**WHAT YOU WILL DO**. Copy out the lines of the records below, and only those lines, from the one with "The height and" through the one with "Urgent message checkbox", exactly as they appear.

**DATA**.
**********

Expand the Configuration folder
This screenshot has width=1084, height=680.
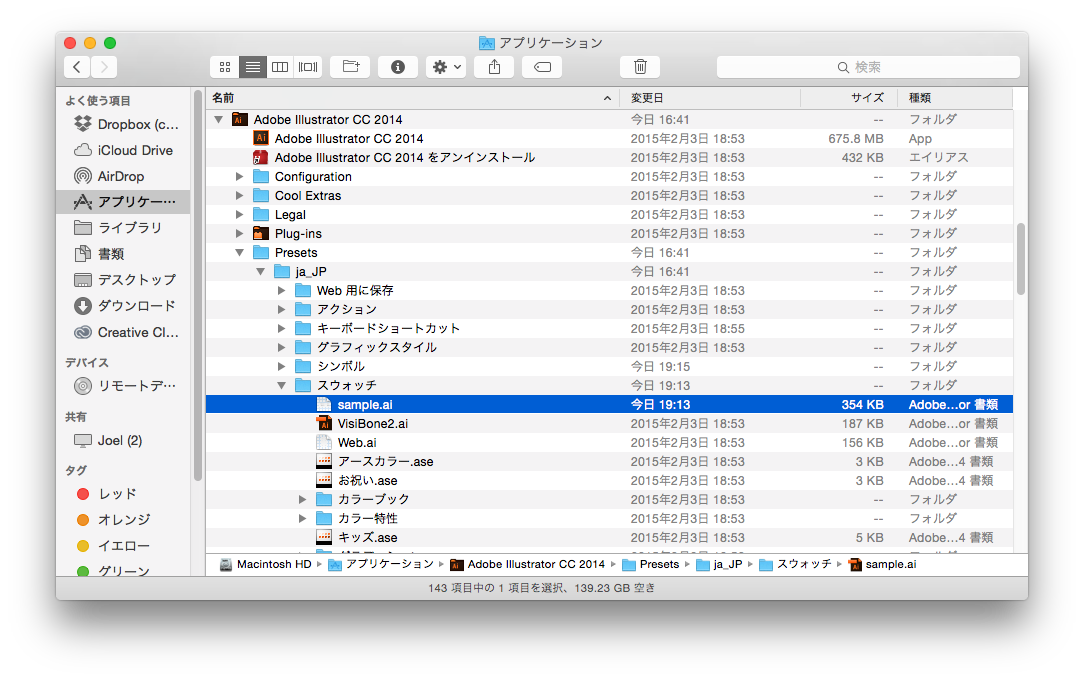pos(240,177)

**********

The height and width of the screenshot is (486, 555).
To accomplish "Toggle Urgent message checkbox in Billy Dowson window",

**********

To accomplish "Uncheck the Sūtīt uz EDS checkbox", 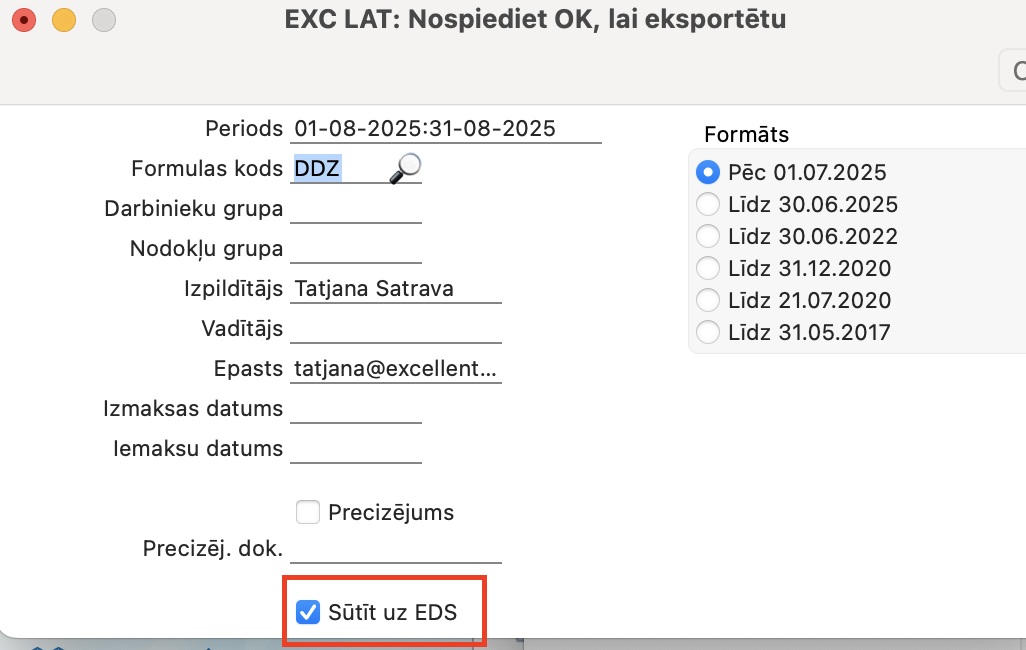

**********

**RESULT OF THE TASK**.
The height and width of the screenshot is (486, 555).
To accomplish "Toggle Urgent message checkbox in Billy Dowson window",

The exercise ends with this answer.